Currently looking at a 308K binary for Doom.
Meanwhile, Doom has gotten a little faster (29.5 vs 18.0 fps).
As of the most recent test, slightly ahead in Dhrystone as well:
XG2 : 94K
RV64: 88K
Most of this seems due mostly to fiddling with stuff in my compiler.
Mostly stuff related to register handling and similar:
For operations targeting function arguments, target the output directly to the argument register when possible;
Allow temporary variables originating from function returns to be temporarily assigned to R2 rather than allocating a normal callee save register and copying R2 into this register;
Storing a register to a variable that is not currently held in a register may store directly to the target memory location rather than pulling the variable into a register (and then spilling the register), if there are no subsequent uses of this variable in the same basic block;
...
Though, ironically, some of these register assignment tricks are hindered by the globally assigned registers, where a variable with a globally assigned register can't also be temporarily stored in a different register.
Though, a potential option being to add a mechanism to allow temporarily putting a static-assigned register into a scratch register despite its "base of operations" having been static-assigned to a different register. At presently, the register allocation logic lacks a way for a variable to be assigned to two locations at once though.
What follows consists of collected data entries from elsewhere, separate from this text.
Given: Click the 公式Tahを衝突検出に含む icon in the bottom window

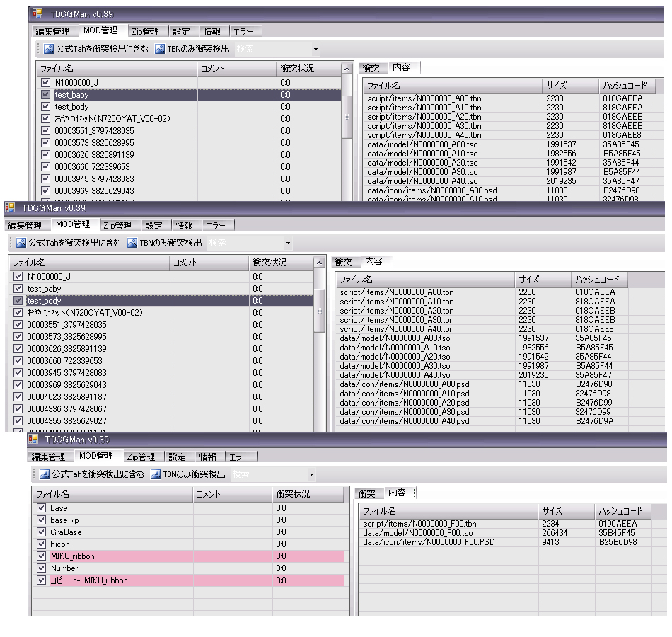Looking at the screenshot, I should (45, 474).
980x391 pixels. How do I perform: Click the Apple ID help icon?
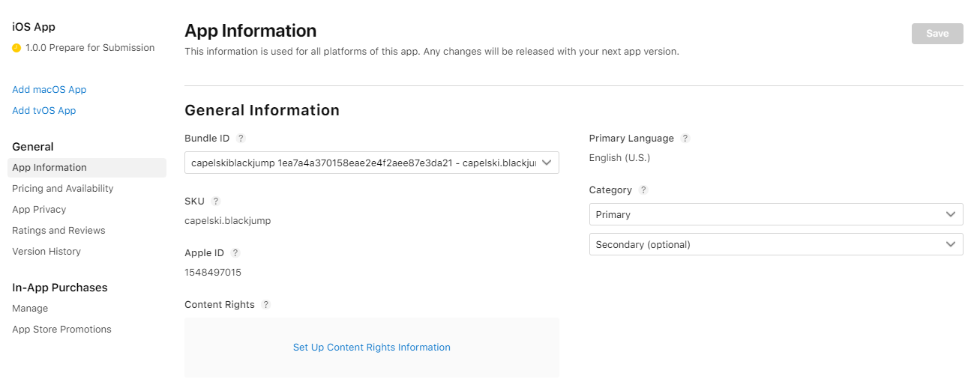pos(235,253)
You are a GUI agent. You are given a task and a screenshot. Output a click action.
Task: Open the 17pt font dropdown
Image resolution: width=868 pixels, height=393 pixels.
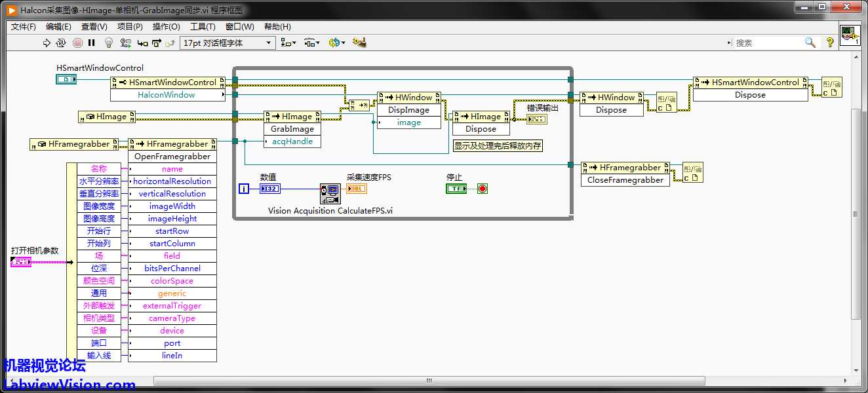pyautogui.click(x=227, y=43)
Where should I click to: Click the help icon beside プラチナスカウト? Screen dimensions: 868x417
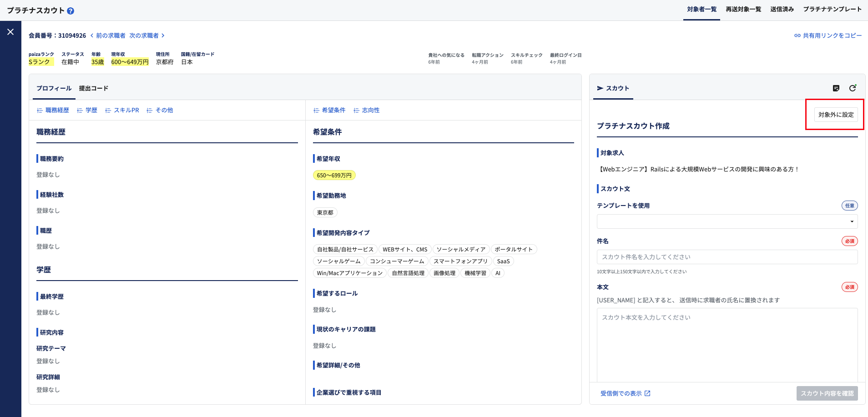[x=71, y=11]
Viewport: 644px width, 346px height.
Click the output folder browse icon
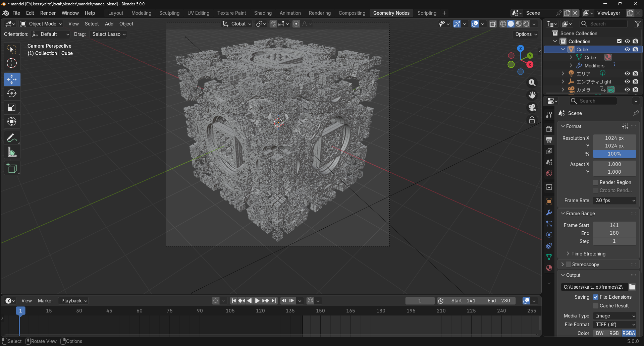pyautogui.click(x=632, y=287)
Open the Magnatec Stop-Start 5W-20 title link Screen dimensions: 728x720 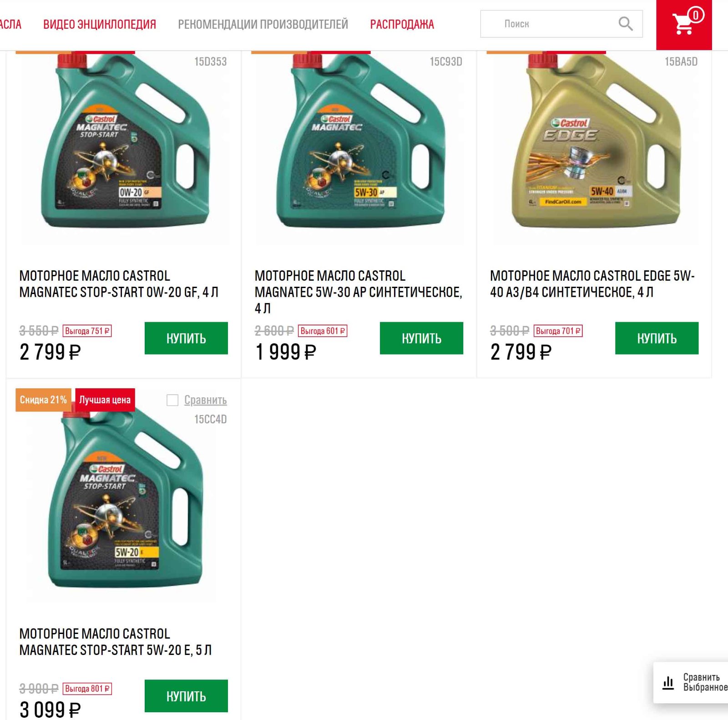click(x=116, y=642)
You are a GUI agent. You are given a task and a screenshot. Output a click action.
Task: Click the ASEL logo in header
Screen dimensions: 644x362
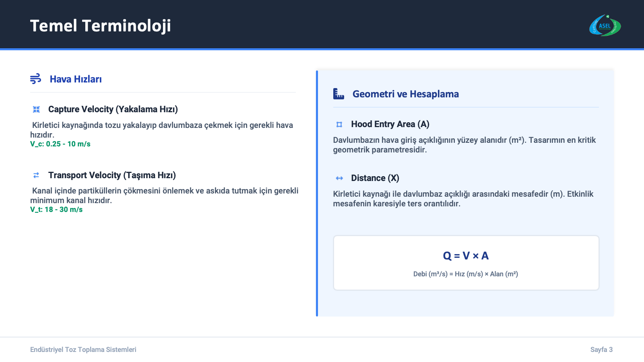tap(605, 26)
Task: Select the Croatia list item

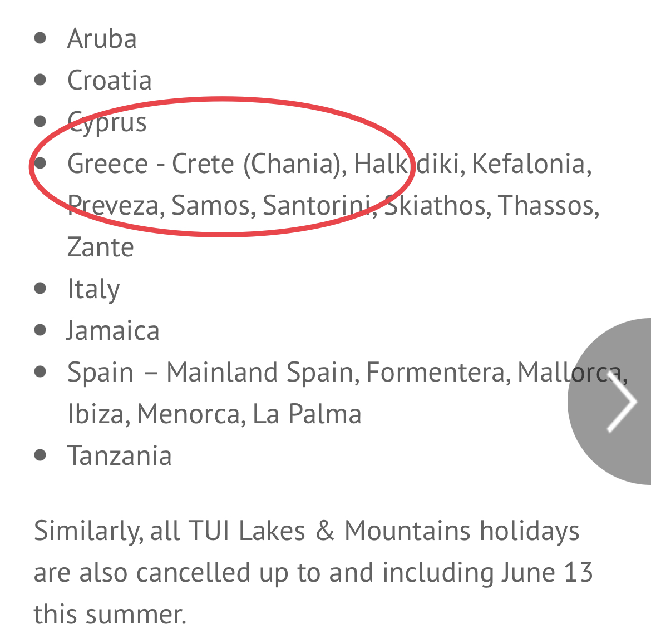Action: click(109, 80)
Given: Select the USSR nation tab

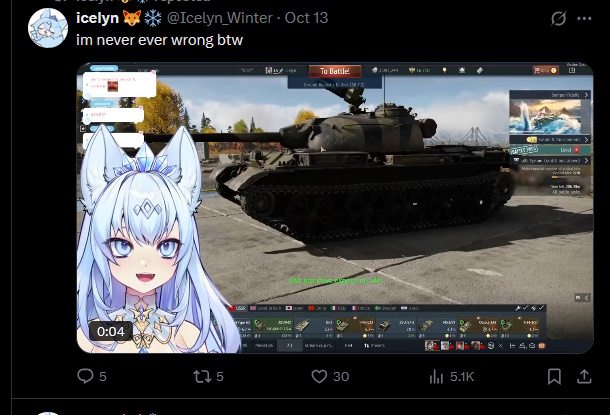Looking at the screenshot, I should (238, 308).
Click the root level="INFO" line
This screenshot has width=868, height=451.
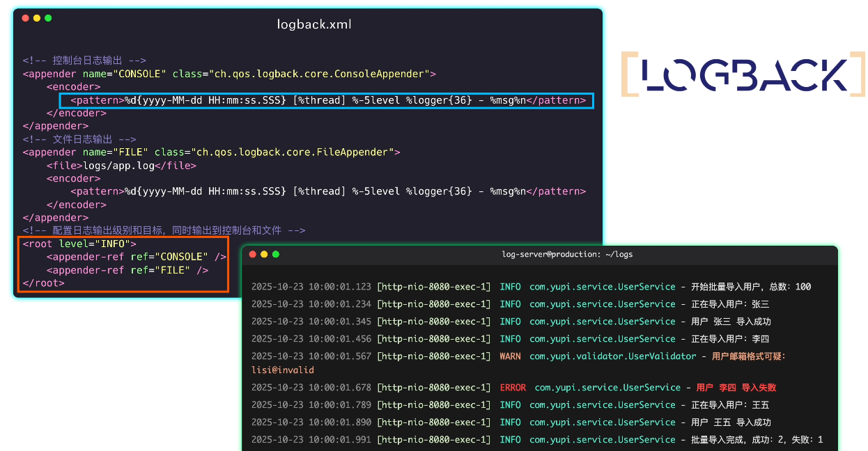coord(79,244)
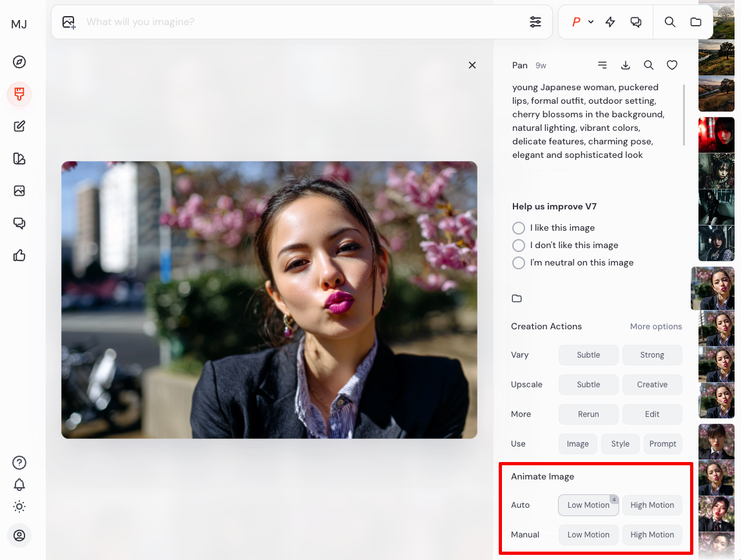This screenshot has height=560, width=741.
Task: Open the prompt settings sliders icon
Action: (535, 22)
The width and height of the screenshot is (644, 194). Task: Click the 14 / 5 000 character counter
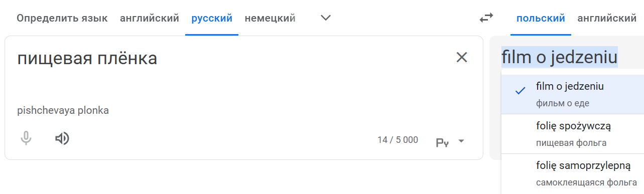398,140
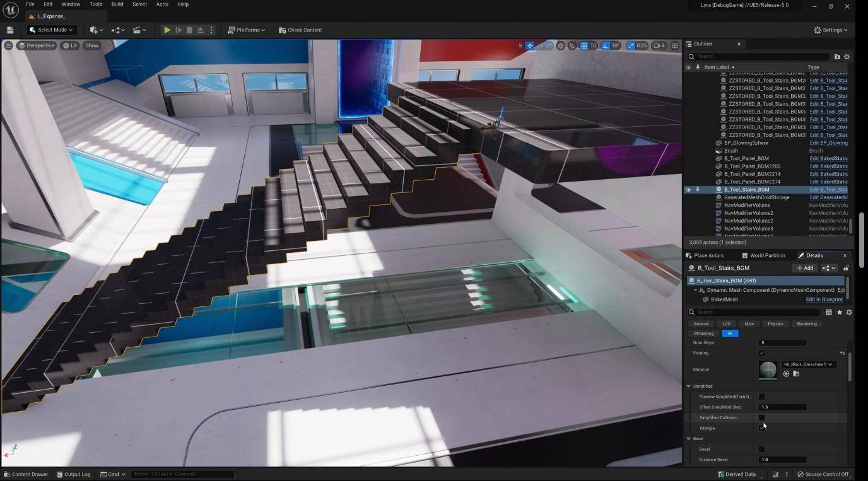Image resolution: width=868 pixels, height=481 pixels.
Task: Open the Select Mode dropdown
Action: [52, 30]
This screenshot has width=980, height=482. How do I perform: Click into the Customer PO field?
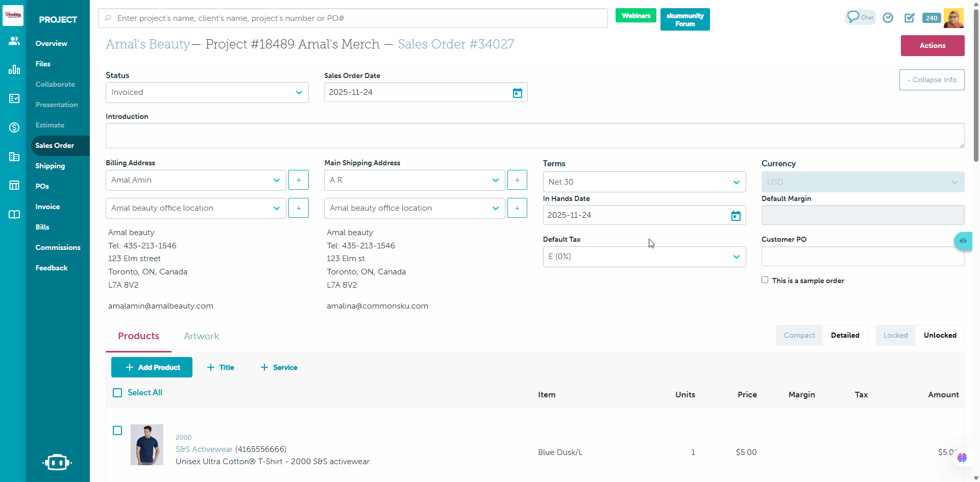click(862, 257)
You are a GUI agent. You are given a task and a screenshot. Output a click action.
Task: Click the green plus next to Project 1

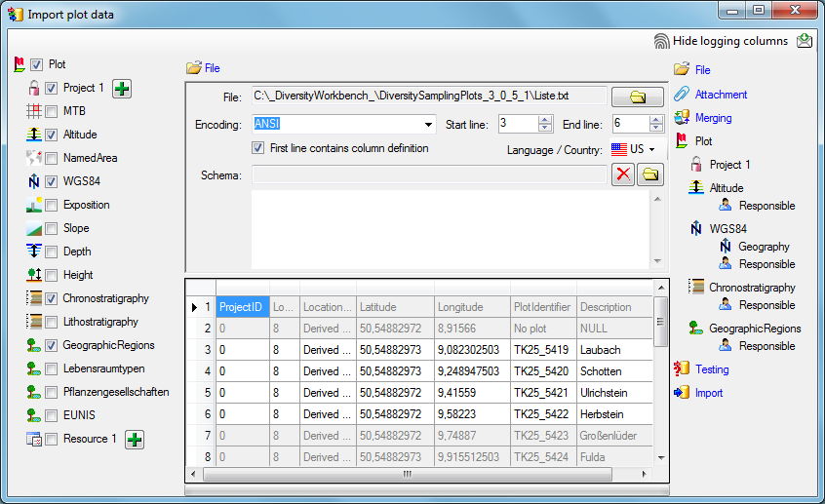pyautogui.click(x=122, y=89)
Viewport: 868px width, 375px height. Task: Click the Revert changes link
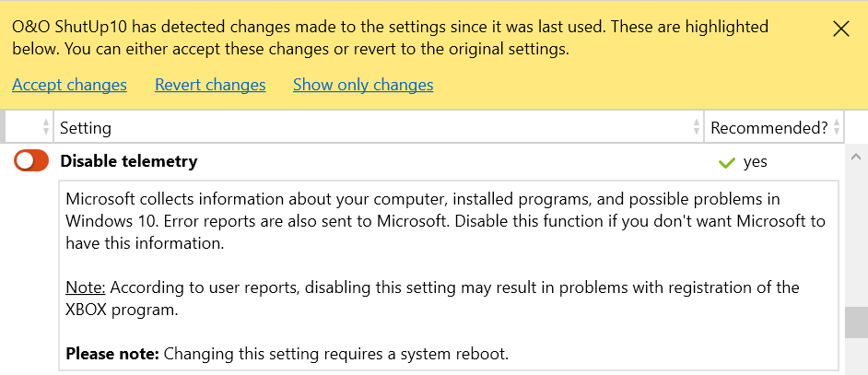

Well, along with occasionally finding stuff where code generation was "pointlessly inefficient" for whatever reason, such as by not making effective use of existing instructions or encodings (a lot of cases being stuff that wasn't available in earlier versions of the ISA).
Occasionally, it is tweaking rules for when to use one encoding over another.
But, increasingly, this is getting into stuff that is "kind of a pain".
I don't know how much further I will get in this direction.
...
Bigfoot uses a whole byte for access rights, with separate read-write-execute for user and supervisor, and write protect for hypervisor and machine modes. He also uses 4 bits for the cache-ability which match the cache-ability bits on the bus.
I got rid of the global bit after reading some posts. IMO I do not think it buys a lot. It might make a difference if the TLB is small, but Bigfoot’s TLB has 1024 entries. A global page is just a page shared to every process. It could be handled like any other shared page. The page share count would be a big number. Bigfoot uses just 16-bits for the share count.
I am using the value of zero for the ASID to represent the machine mode’s ASID. A lot of hardware is initialized to zero at reset, so it’s automatically the machine mode’s. Other than zero the ASID could be anything assigned by the OS.